**** Exercise text
|Abbott CEO Miles White|
Abbott Laboratories ($ABT) is seeking a new path to growth--and it's betting big that med tech is it. The company is taking on two of the largest M&A transactions in history at the same time: the more than $5.8 billion purchase of diagnostics player Alere ($ALR) that it announced at the start of February and the more than $25 billion buy of cardiovascular device player St. Jude Medical ($STJ) that was disclosed in late April.
But now Moody's is threatening to downgrade Abbott's rating if it goes ahead with the both the transactions as planned. In a May 3 note, the credit ratings agency said it's "likely" to downgrade Abbott if St. Jude and Alere close as its debt would triple. This follows news last week that Abbott already has been seeking a way out of the Alere deal.
First, Abbott chairman and CEO Miles White made some half-hearted comments on an April 20 earnings call that raised Wall Street concerns that the deal might fall through, sending Alere stock down. Then last week, Alere said it had rejected a $50 million offer from Abbott to terminate the deal, which the latter reportedly is attributing to a federal regulatory investigation of Alere's international sales practices.
********
**** Data extract
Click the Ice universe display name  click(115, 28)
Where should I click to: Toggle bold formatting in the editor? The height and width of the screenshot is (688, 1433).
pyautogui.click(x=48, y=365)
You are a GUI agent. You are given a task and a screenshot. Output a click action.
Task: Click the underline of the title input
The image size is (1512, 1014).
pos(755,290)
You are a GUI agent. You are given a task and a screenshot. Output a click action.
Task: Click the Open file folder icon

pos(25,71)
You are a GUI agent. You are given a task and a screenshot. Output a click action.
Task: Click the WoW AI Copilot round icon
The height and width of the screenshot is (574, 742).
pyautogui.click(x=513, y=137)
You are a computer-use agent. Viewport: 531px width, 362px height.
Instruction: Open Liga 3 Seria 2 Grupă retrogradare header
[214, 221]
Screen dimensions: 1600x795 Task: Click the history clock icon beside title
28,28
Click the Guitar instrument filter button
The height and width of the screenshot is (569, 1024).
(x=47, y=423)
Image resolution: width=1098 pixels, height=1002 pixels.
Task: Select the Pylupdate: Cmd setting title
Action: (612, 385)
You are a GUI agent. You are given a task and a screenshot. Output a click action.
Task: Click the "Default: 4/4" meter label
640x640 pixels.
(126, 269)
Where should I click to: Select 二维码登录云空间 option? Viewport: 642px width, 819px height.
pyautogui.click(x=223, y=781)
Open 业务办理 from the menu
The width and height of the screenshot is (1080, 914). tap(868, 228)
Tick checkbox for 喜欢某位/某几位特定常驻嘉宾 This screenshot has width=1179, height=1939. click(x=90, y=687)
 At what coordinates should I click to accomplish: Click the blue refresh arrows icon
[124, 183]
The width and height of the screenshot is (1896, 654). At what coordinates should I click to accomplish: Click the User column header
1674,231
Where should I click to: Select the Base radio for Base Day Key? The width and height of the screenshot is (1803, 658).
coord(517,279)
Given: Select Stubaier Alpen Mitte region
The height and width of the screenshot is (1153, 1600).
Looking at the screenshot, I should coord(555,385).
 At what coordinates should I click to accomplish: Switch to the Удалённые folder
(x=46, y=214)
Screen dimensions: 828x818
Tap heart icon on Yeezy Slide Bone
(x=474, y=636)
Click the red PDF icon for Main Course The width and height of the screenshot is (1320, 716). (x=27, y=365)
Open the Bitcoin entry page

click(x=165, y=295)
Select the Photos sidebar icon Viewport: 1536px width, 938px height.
********
Work order 1: According to the article about Abbott's acquisitions, what did Alere say it rejected last week?
Work order 2: List every company named in the article about Abbott's acquisitions.
Work order 3: Continue the article about Abbott's acquisitions from its last sentence.

Task response 1: Alere rejected a $50 million offer from Abbott to terminate the deal.

Task response 2: Abbott Laboratories, Alere, St. Jude Medical, Moody's

Task response 3:
Abbott has been looking for a way to boost revenue growth since it split from AbbVie ($ABBV), which took the R&D-driven new therapeutics with it, at the start of 2013--leaving Abbott with Diagnostics, Nutrition, Established Pharmaceuticals and Medical Device businesses.
It's been aggressive in recent years in med tech deal-making, with rapid-fire acquisitions, investments and partnerships in smaller, innovative companies. But now it's moved on to the massive consolidation that has characterized the industry in the last few years as med techs seek to become much bigger to better capture the needs of their hospital customers by offering lower prices and scaled offerings.
Moody's remains skeptical of Abbott doing both the Alere and St. Jude deals at the same time.
"Abbott will be taking on two of the largest transactions in its history at the same time. Beyond high execution risk, this raises uncertainty about Abbott's longer-term M&A strategy once it deleverages," the credit ratings agency said in a long note devoted to the subject.
It concluded, "Abbott's A2/Prime-1 ratings remain on review for downgrade. Its ratings will likely be downgraded to Baa3/Prime-3 with a stable outlook if both deals close as planned."
The credit ratings agency notes that the totals for the Abbott buys are substantially boosted by the consideration of each of the company's debt--St. Jude to a whopping $31 billion, including $5.7 billion of net debt, and Alere to $8.4 billion, including about $2.6 billion of net debt.
Moody's expects Abbott to fund St. Jude with about $12.4 billion in incremental debt, $11.2 billion in equity and the remainder with cash.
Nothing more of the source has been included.